# Flat Winter



## ghosttridder (Dec 8, 2005)

No snow. wow, i'd never thought that a january can last without at least one tough hit of snow, but i'm beginning to think otherwise now that we have less than two weeks left. I doubt February is going to pull any snow either. I'm predicting a rainy spring. This may be due to global warming too.


----------



## GSE (Dec 17, 2004)

ghosttridder said:


> No snow. wow, i'd never thought that a january can last without at least one tough hit of snow, but i'm beginning to think otherwise now that we have less than two weeks left. I doubt February is going to pull any snow either. I'm predicting a rainy spring. This may be due to global warming too.


Pasha to global warming!

Last year, in NH anyways, we came off a slow season the year before. We had 25 events last year and near record snow fall totals. If it doesn't come around this year, it will next year.

1) Stick with it and grab all the accounts from the shmucks who bought $45K trucks this year thinking they were going to get rich quick and decided to sell.....

2) Next year push everyone towards seasonal contracts and sit with your feet up collecting $$ for a slow season.....


----------



## Eyesell (Nov 7, 2003)

I'm thinking about the same thing, only problem for you is if we get it all next year, "sitting with your feet up" will be non-existent.


----------



## GSE (Dec 17, 2004)

Eyesell said:


> I'm thinking about the same thing, only problem for you is if we get it all next year, "sitting with your feet up" will be non-existent.


I'm totally cool with that. I love running operations during a snow storm, the guys appriciate the paycheck and it's an inevitable part of this business.

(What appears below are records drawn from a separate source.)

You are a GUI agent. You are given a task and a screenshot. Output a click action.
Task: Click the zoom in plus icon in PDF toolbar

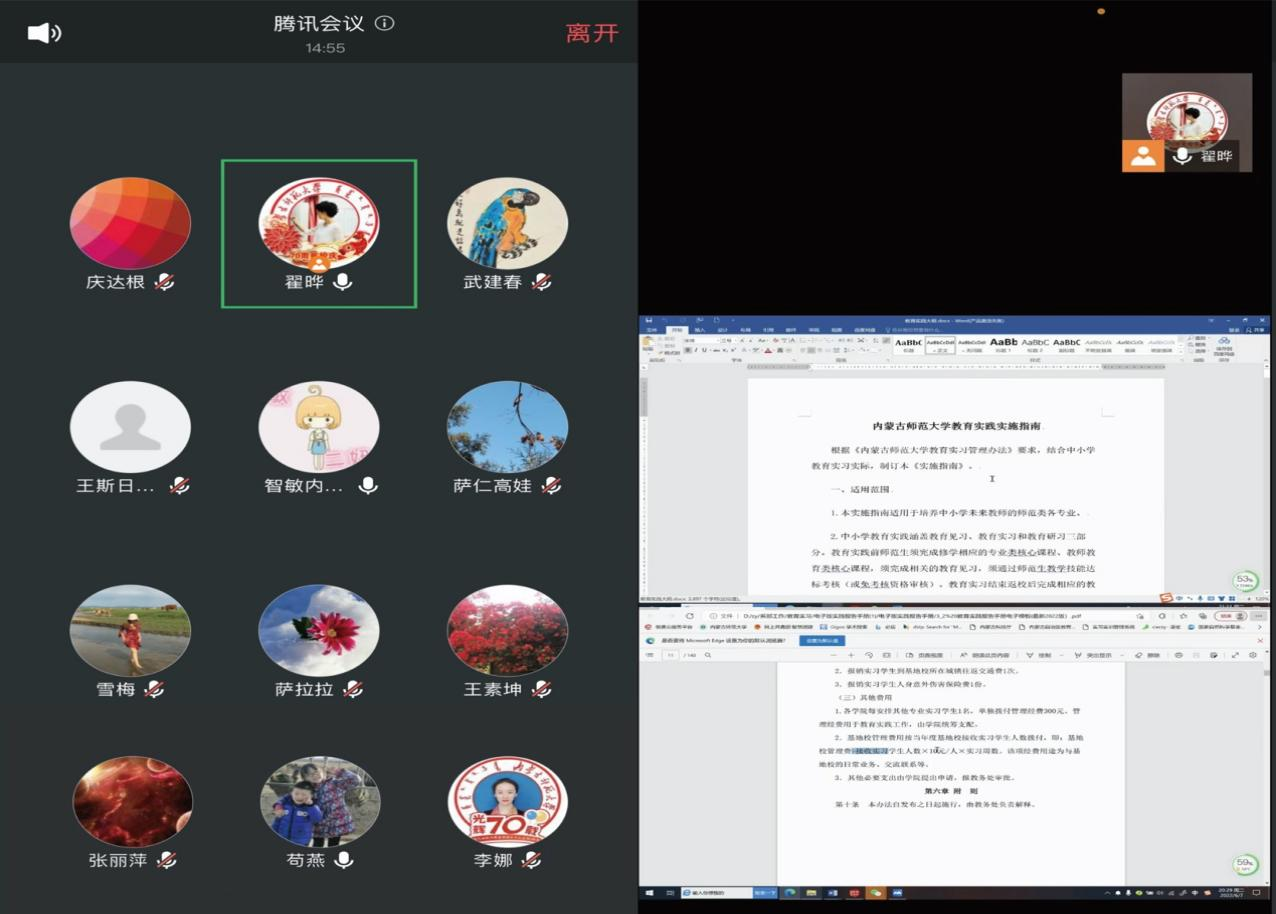point(851,656)
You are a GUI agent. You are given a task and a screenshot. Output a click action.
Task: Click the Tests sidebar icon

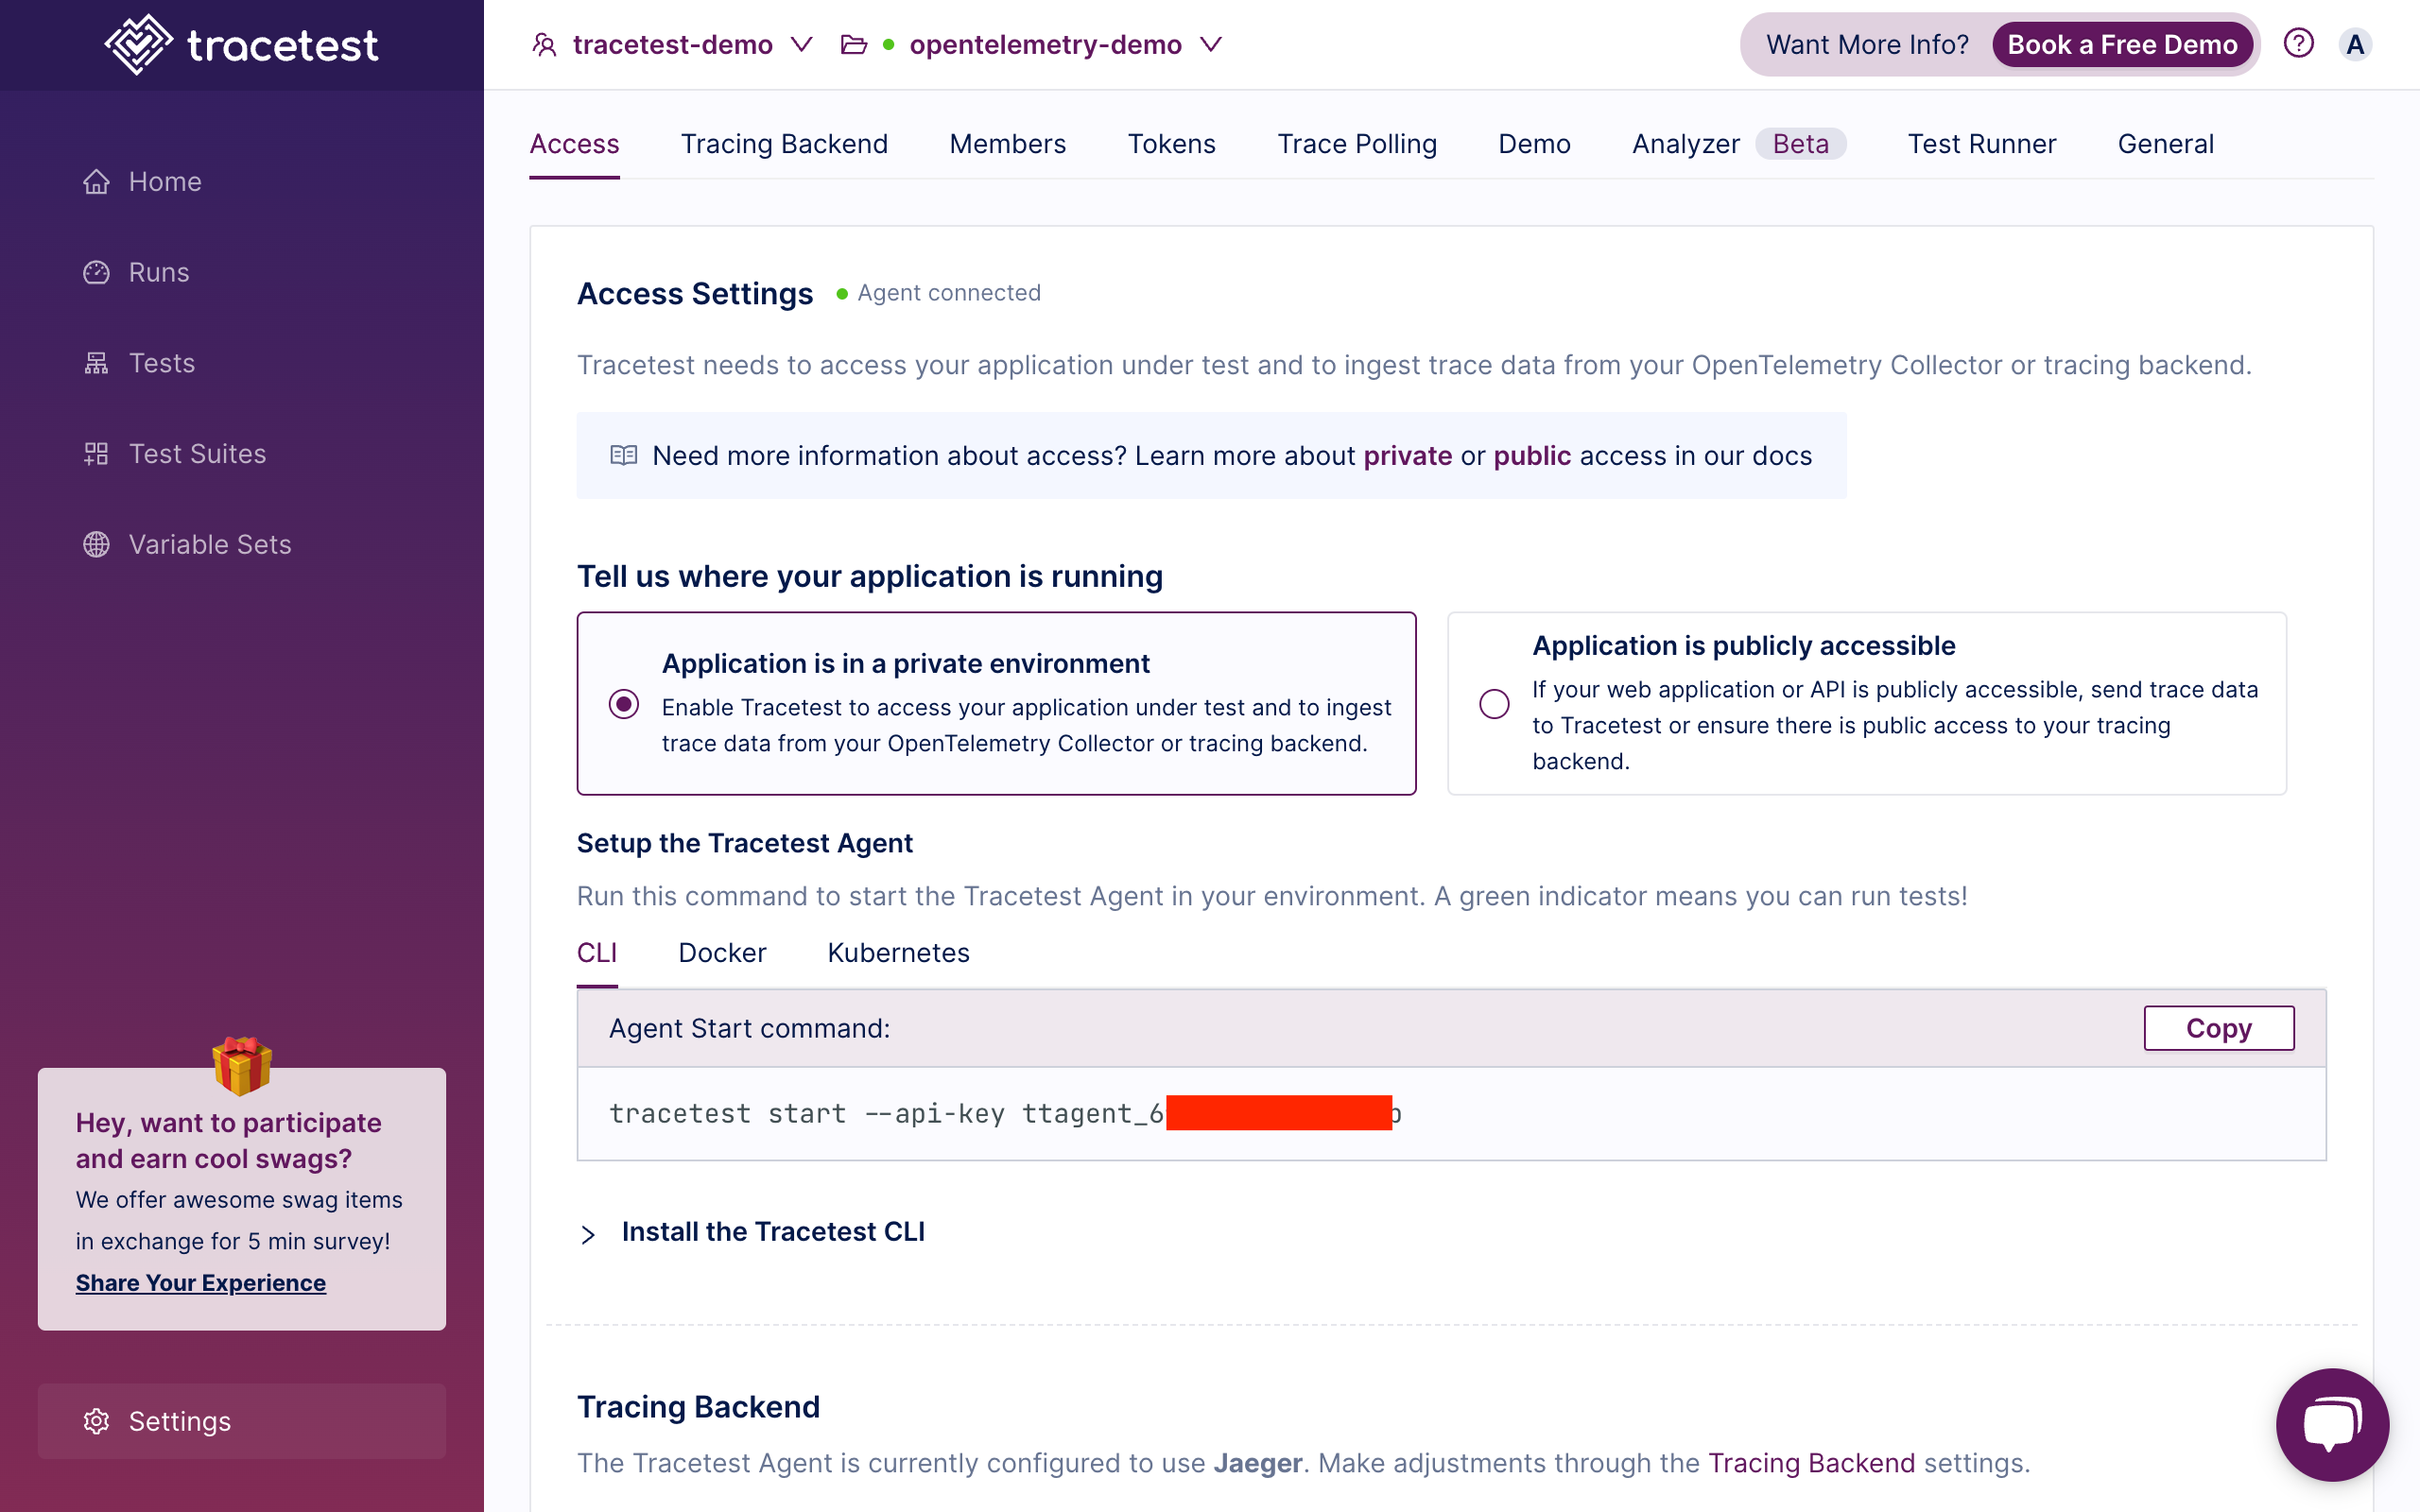tap(97, 361)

But, I don't sweat no snow, that's my only point....


----------



## SnowMatt13 (Jan 8, 2003)

Possible snow here Friday night into Sat. morning. Hopefully it's something and doesn't turn into a bust again.


----------



## twodan (Feb 6, 2005)

*flat winter & benefits*

phone calls are coming in from folks wanting to get their gas grills ready for the season; just sold another burner. since i only plow the lots here at work & my drive, the lack of snow does have it's plusses for us in the grill parts business.
sorry, dan


----------



## Jpocket (Nov 7, 2005)

I was hoping for a real messy winter$$$$$$$. But if we ahve a real rainy spring I'll make it up with my lawnservice.


----------